» SUPPLIED RECORDS
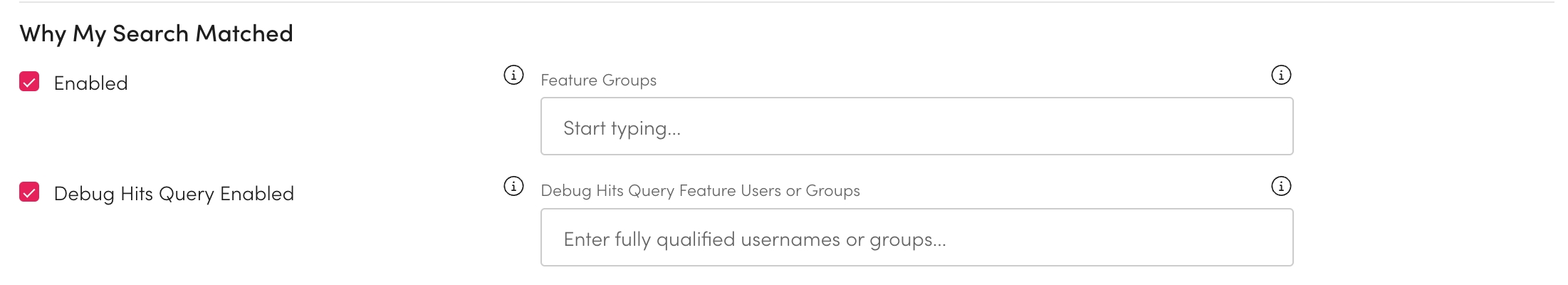Image resolution: width=1568 pixels, height=285 pixels.
Task: Show info for Debug Hits Query Feature Users
Action: pos(1280,186)
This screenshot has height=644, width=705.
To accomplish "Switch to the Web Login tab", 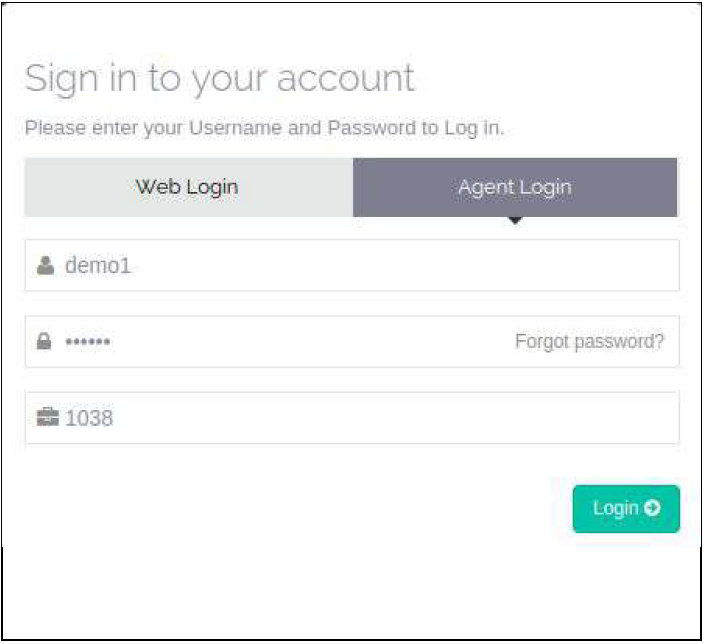I will (188, 187).

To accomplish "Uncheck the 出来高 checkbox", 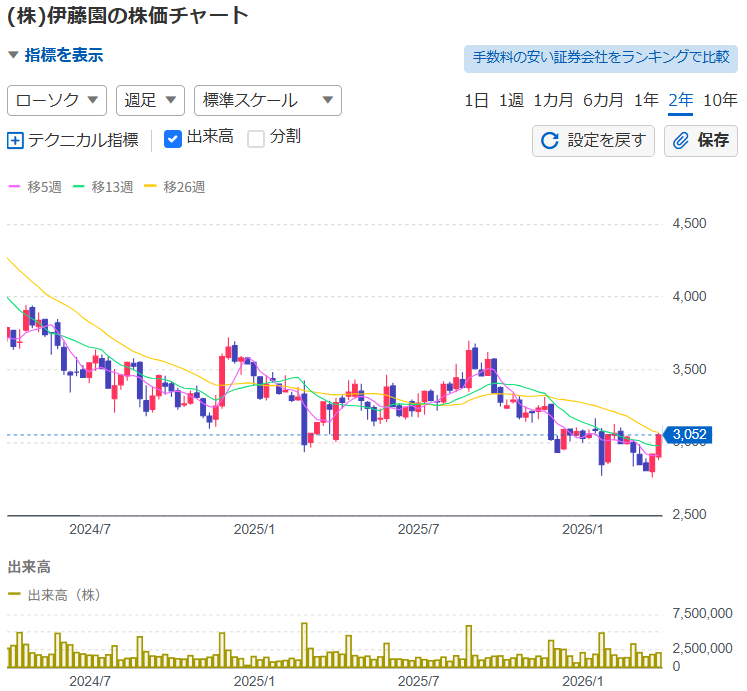I will pyautogui.click(x=172, y=139).
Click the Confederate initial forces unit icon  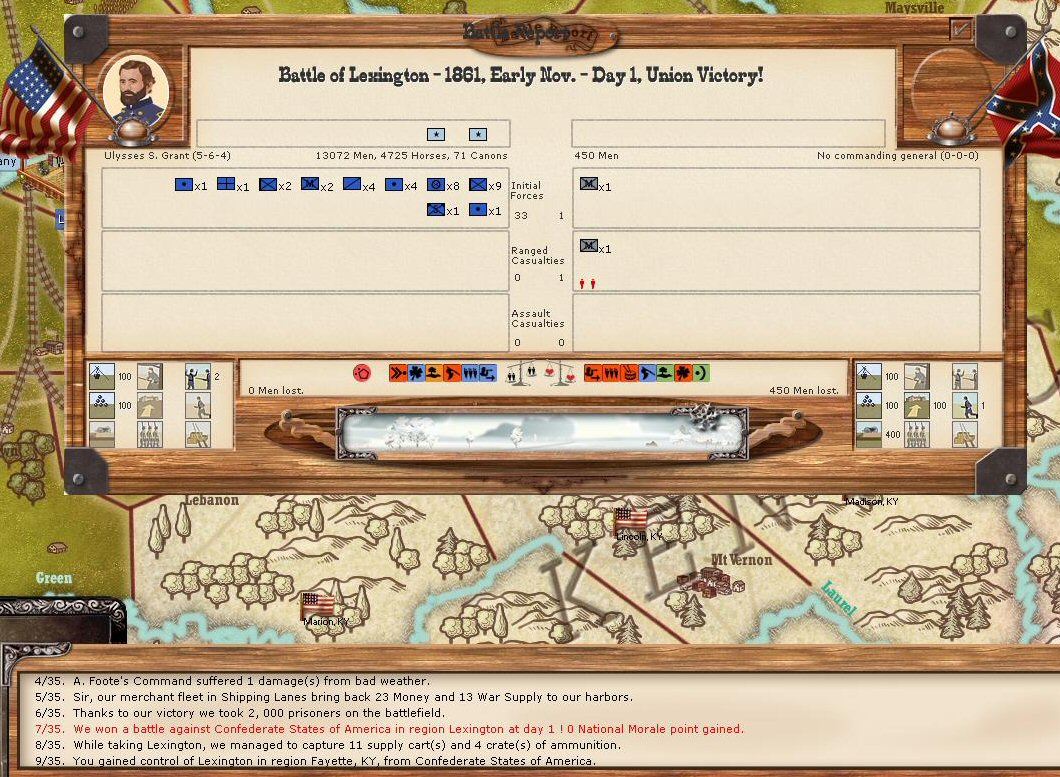[x=589, y=185]
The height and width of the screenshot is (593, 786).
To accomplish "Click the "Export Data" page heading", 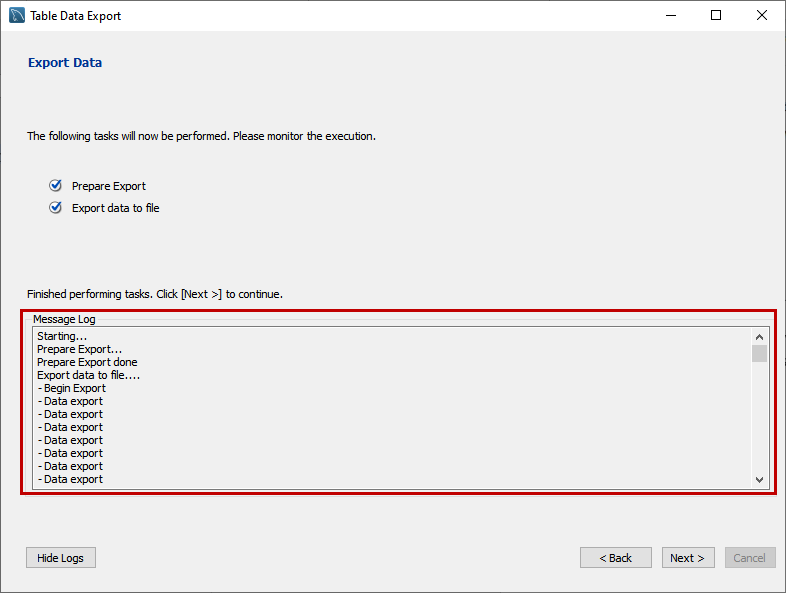I will tap(65, 63).
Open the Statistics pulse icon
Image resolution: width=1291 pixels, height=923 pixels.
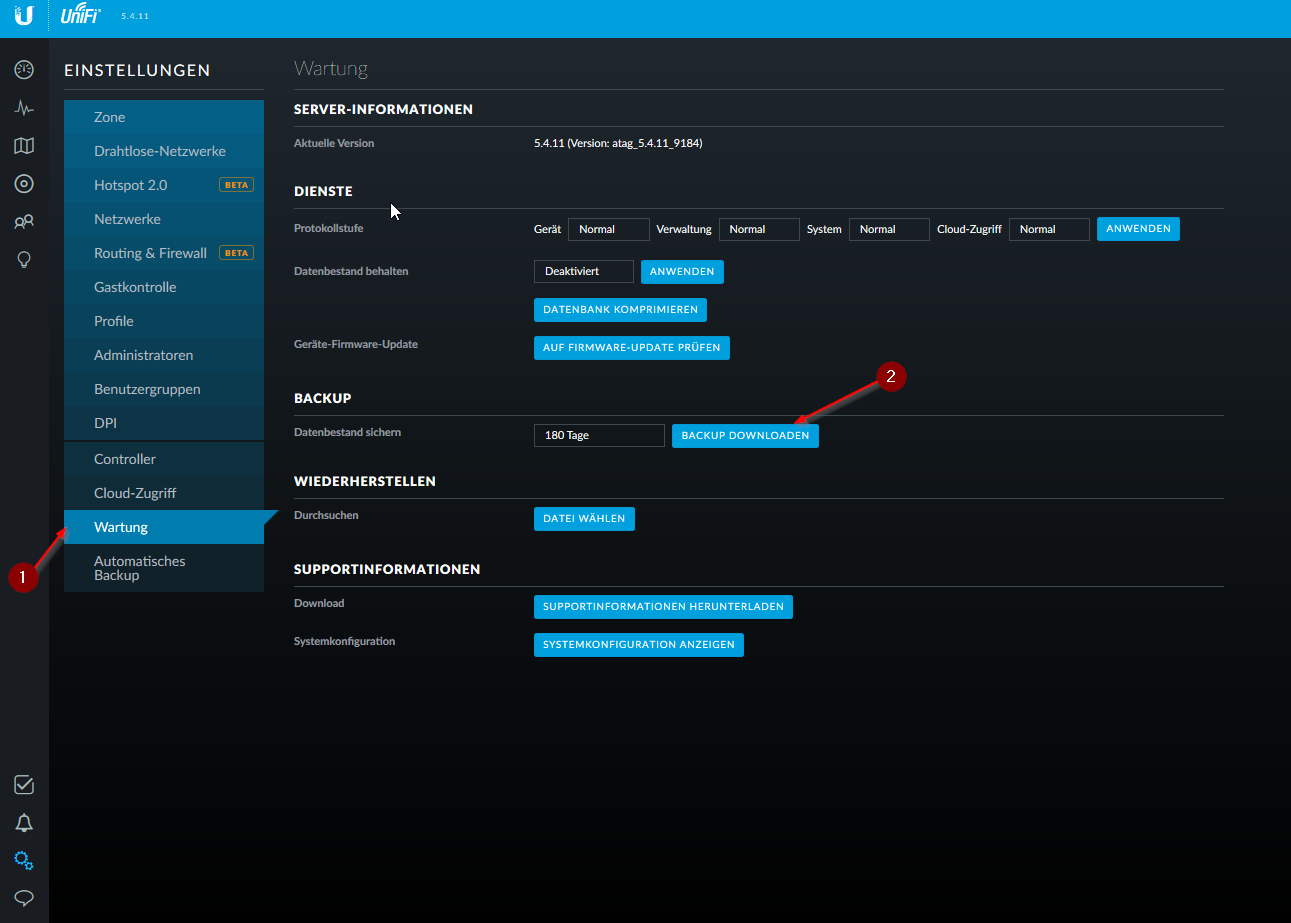[x=24, y=108]
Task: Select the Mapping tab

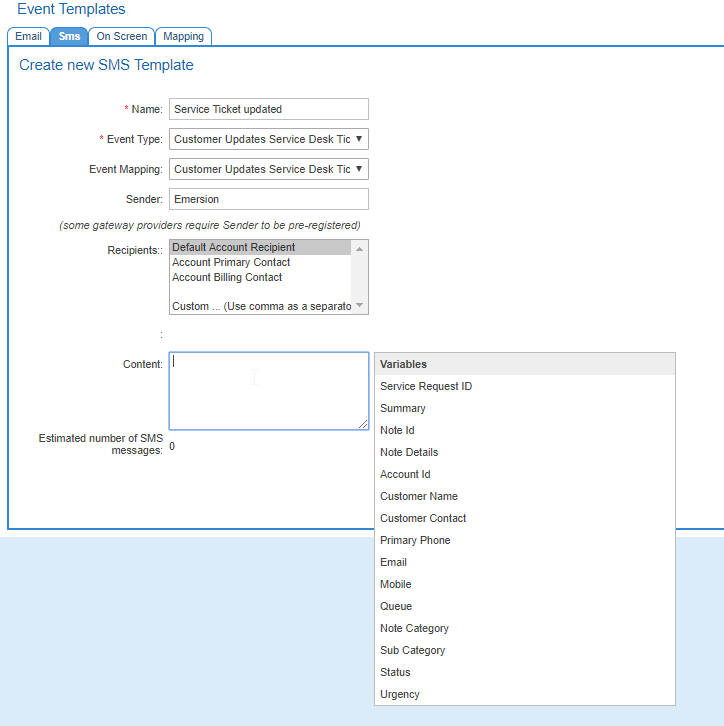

» REQUIRED WORK
Only the lines starting at the one that holds "Image resolution: width=1291" and ending at the last line of the data belong in your answer. Please set them down exactly and omit the pictures.

» WRITTEN RESPONSE
Image resolution: width=1291 pixels, height=923 pixels.
[x=24, y=108]
Task: Select the Mapping tab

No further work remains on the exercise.